Project Introduction
FishSpeech is a TTS voice generation tool developed by the FishAudio team, which, along with ChatTTS, is one of the super popular open-source TTS projects from the same period (June-July 2024). Speaking of its team members, they are various SVC experts on GitHub, the pioneers of AI voice cloning.
Main Features
• Zero-shot & Few-shot TTS: Just 10-30 seconds of voice samples are needed to generate high-quality speech, perfectly supporting voice cloning needs.
• Strong generalization capability without phoneme dependency: The Fish Speech model is phoneme-independent and can easily handle any language represented in text, making TTS application scenarios more extensive.

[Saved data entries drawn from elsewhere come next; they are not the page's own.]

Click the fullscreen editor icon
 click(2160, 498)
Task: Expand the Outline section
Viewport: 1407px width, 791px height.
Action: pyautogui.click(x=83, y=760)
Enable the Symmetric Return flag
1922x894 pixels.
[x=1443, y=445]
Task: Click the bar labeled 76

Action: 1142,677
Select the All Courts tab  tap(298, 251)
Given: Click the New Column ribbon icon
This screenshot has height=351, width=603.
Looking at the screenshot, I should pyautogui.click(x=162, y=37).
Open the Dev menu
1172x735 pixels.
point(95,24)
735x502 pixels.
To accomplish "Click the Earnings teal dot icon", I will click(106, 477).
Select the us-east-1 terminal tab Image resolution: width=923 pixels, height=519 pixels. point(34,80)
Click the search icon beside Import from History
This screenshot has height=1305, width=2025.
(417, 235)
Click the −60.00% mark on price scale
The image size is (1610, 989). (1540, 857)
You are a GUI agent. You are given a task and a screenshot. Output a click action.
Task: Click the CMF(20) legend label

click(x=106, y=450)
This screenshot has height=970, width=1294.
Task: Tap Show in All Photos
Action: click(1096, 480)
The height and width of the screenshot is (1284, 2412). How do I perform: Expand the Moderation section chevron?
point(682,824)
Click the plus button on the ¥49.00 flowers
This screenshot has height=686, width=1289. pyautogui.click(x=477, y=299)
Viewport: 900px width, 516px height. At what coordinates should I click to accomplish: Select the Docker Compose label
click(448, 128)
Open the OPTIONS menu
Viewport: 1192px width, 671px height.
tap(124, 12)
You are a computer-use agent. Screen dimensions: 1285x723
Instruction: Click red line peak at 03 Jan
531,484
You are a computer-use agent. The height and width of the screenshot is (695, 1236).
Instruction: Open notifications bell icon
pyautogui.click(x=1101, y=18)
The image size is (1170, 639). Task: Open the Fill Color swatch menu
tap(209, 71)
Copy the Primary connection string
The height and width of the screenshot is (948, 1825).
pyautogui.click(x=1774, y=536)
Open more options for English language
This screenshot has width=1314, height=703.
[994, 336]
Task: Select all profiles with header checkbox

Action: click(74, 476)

• Ultra-high accuracy: For 5 minutes of English text, the character error rate (CER) and word error rate (WER) are only about 2%.
• User-friendly multi-interface support:
• WebUI: A web user interface based on Gradio, compatible with mainstream browsers (Chrome, Firefox, Edge).
• GUI Inference: Provides a PyQt6 graphical interface that seamlessly collaborates with the API server.
• Easy deployment: Supports quick deployment whether locally or in the cloud, minimizing speed loss and providing great convenience for developers.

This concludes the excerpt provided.